The first is a female Painted Bunting. The male Painted Bunting has a deep royal blue head and a rosy breast. Populations of Painted Buntings continue to be under pressure from captive bird dealers that sell them as pets. These birds are very secretive and prefer brushy thickets. They prefer to eat insects, but when insects aren’t plentiful, they switch to seed.
The next was a Kentucky Warbler. A small warbler, the Kentucky Warbler crosses the Gulf of Mexico non-stop between their wintering grounds in Southern Mexico, Central America and northern South America to their nesting grounds in central and eastern United States. The top surfaces are olive and the chest and under parts are yellow. The differences between the male and female warbler isn’t as dramatic as the Painted Bunting, females and juveniles have a more olive coloration and smaller or missing black marks below the eyes. Sometimes it is misidentified as a male Common Yellowthroat which has a white belly.
To help these birds on their way or support those that have decided to make the Gulf Coast their home the Wildlife Center has several suggestions.
Change birdbath water daily and every few days rinse with a 10% bleach and water solution. This will prevent the spread of diseases especially a parasite named, Triconosis.
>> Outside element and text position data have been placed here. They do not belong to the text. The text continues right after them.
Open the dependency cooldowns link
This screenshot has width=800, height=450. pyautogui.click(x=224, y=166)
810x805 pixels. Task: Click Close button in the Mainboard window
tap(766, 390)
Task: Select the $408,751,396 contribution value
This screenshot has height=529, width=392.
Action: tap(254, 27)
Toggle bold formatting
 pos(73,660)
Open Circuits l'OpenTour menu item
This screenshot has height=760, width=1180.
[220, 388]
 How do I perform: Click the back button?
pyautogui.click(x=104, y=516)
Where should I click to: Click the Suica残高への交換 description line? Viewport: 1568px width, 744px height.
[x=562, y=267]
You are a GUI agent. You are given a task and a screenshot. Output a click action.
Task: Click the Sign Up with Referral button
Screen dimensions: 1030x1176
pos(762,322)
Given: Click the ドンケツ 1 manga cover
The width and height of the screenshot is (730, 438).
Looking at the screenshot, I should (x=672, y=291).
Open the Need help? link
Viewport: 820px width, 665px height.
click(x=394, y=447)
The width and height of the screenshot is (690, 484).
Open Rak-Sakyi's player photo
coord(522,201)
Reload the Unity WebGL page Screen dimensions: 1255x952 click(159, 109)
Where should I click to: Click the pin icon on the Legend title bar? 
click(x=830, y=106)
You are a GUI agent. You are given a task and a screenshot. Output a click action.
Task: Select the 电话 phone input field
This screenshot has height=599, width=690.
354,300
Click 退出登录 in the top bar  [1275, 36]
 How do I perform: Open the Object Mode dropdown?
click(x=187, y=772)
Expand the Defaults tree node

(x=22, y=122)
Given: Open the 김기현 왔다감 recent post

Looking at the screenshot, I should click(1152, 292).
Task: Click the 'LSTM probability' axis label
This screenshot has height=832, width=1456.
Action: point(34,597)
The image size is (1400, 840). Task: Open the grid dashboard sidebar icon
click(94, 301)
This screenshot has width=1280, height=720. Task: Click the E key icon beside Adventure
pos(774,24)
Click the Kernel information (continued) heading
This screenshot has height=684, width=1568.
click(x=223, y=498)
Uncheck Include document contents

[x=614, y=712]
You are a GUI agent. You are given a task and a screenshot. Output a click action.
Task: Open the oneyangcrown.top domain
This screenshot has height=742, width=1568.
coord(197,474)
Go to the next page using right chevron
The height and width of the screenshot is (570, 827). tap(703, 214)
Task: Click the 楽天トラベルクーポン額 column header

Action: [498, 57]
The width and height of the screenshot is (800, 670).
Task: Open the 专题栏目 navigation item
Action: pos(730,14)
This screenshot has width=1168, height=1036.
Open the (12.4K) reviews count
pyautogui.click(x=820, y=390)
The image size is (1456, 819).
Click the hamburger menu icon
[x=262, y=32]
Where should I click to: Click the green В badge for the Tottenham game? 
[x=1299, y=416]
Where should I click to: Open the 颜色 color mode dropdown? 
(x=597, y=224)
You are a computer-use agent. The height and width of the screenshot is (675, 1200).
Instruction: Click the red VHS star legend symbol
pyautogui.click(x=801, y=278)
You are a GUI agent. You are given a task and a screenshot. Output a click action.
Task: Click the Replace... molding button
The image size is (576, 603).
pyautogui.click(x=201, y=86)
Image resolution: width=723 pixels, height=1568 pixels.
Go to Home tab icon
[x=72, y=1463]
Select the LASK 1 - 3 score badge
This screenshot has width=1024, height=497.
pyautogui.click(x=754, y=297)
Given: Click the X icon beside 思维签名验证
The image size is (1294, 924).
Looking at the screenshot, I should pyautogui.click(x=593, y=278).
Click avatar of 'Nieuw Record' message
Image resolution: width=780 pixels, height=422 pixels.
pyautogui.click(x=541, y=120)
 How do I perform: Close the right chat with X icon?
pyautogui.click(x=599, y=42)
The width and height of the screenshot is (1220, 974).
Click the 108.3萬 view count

Provide good quality mixed seed and make sure that the feeder is clean and there is no mold. Some birds (and squirrels) prefer oiled sunflower seed and others prefer striped sunflower seed. Strategies can be found under the “Need Help” tab for those of you that don’t want squirrels to raid your bird feeders.
Insectivores can’t feed if there are no insects – it is hard to hold back the insecticide when your beautiful flowers or tomatoes are being mutilated – but if you spot spray insecticide instead of spraying everything you may find a balance that keeps your gardens beautiful and attracts insectivore song birds. One rehabilitator found that with the exception of ant control, she was able to forgo all insecticides and now has many more song birds visiting her yard.
Many birds require cavities for nesting. This need can be fulfilled with nesting boxes. Be sure to pay attention to the recommended opening size, location and height requirements.
Take a moment to scan the trees and bushes, you will be rewarded by the jewels of spring migration.